Questo scenario richiede, quindi, alle organizzazioni una conoscenza approfondita delle proprie infrastrutture: sapere quali asset sono connessi, chi vi accede e come vengono utilizzati.
Per i team di sicurezza significa rafforzare:
- la visibilità sulle reti operative,
- la gestione degli accessi a sistemi industriali e dispositivi connessi,
- il monitoraggio continuo dei comportamenti anomali e delle interazioni tra asset.
Non si tratta più soltanto di proteggere archivi di dati, ma di salvaguardare l’intero ciclo operativo su cui si basano processi industriali, energia, trasporti, sanità e servizi pubblici.

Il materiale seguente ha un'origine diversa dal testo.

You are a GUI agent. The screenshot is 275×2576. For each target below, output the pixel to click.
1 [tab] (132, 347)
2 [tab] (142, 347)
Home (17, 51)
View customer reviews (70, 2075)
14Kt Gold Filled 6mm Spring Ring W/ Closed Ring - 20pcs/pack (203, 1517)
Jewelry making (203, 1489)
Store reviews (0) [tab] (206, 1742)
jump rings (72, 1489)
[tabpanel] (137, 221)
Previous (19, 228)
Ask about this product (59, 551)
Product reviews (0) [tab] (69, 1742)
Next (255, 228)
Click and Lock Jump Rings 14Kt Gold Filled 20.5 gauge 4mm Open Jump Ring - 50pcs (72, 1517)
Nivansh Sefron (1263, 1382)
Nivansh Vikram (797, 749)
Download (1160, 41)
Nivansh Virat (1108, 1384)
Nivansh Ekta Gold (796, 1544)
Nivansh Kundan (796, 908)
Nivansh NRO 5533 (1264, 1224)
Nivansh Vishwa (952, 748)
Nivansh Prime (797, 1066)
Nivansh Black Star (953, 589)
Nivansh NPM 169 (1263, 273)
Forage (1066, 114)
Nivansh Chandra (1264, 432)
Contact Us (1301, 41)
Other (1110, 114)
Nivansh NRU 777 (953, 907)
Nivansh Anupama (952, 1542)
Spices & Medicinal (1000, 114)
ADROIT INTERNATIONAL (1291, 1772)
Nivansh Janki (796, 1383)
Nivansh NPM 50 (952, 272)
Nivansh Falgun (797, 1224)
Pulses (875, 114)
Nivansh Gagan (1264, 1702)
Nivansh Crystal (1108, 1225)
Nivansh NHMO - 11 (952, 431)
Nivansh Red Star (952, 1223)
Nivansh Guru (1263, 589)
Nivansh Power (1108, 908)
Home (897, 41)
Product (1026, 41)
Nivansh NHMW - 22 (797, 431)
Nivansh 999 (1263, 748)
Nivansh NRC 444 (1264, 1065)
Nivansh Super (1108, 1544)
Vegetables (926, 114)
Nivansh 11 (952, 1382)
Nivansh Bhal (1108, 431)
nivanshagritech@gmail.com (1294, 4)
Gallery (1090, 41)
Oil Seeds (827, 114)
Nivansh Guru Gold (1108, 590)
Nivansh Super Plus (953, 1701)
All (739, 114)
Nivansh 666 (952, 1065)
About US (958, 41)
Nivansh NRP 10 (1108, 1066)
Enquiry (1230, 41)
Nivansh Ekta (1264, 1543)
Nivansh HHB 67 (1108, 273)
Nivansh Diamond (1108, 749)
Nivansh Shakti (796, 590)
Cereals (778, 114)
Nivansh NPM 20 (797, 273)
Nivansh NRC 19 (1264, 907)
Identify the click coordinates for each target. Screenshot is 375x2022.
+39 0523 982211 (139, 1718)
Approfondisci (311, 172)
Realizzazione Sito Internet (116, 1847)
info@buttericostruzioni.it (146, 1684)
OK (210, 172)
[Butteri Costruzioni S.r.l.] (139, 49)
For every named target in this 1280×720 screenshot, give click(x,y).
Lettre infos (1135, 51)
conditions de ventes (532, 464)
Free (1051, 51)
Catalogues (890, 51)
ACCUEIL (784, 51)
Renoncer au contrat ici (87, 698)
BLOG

L’integrazione della GenAI nei sistemi critici
L’adozione di modelli generativi e di approcci come il Retrieval-Augmented Generation (RAG) sta diventando sempre più diffusa anche negli ambienti operativi. Queste tecnologie rendono possibili decisioni più rapide e analisi più accurate, ma richiedono una base informativa affidabile e protetta, soprattutto quando si fa uso di dati proprietari o sensibili.
In questo contesto, la sicurezza non può essere considerata un elemento separato: è parte integrante del corretto funzionamento dei sistemi AI applicati al mondo operativo.
Ha dichiarato Fabio Palozza, Vice President Solution Engineering – EMEA di Claroty:
“L’avanzata dell’AI e l’evoluzione delle normative stanno spingendo le organizzazioni a ripensare il modo in cui osservano e interpretano i propri sistemi operativi. Oggi non basta più proteggere l’infrastruttura: è fondamentale comprendere come l’ecosistema nel suo complesso reagisce ai cambiamenti, agli aggiornamenti e alle nuove interazioni introdotte dall’intelligenza artificiale.
In questa fase, Claroty si concentra nel rendere gli ambienti cyber-fisici più intelligibili e governabili. Mettere ordine dove esiste frammentazione, creare coerenza dove convivono tecnologie eterogenee, fornire un linguaggio comune tra operation, sicurezza e compliance: questo è il valore che vogliamo portare. Quando i team riescono a vedere i loro sistemi con maggiore nitidezza, tutto diventa più semplice – dal coordinamento interno alla capacità di anticipare problemi prima che incidano sul funzionamento reale.
Crediamo che la sfida non sia solo quella di gestire nuovi obblighi regolatori o l’integrazione dell’AI, ma di costruire una cultura operativa in cui ogni decisione è sostenuta da dati affidabili, visibilità concreta e una comprensione condivisa dell’ambiente critico. Claroty lavora per offrire questo tipo di chiarezza, perché è da qui che nasce una resilienza capace di durare nel tempo e accompagnare la trasformazione tecnologica senza comprometterne la sicurezza”.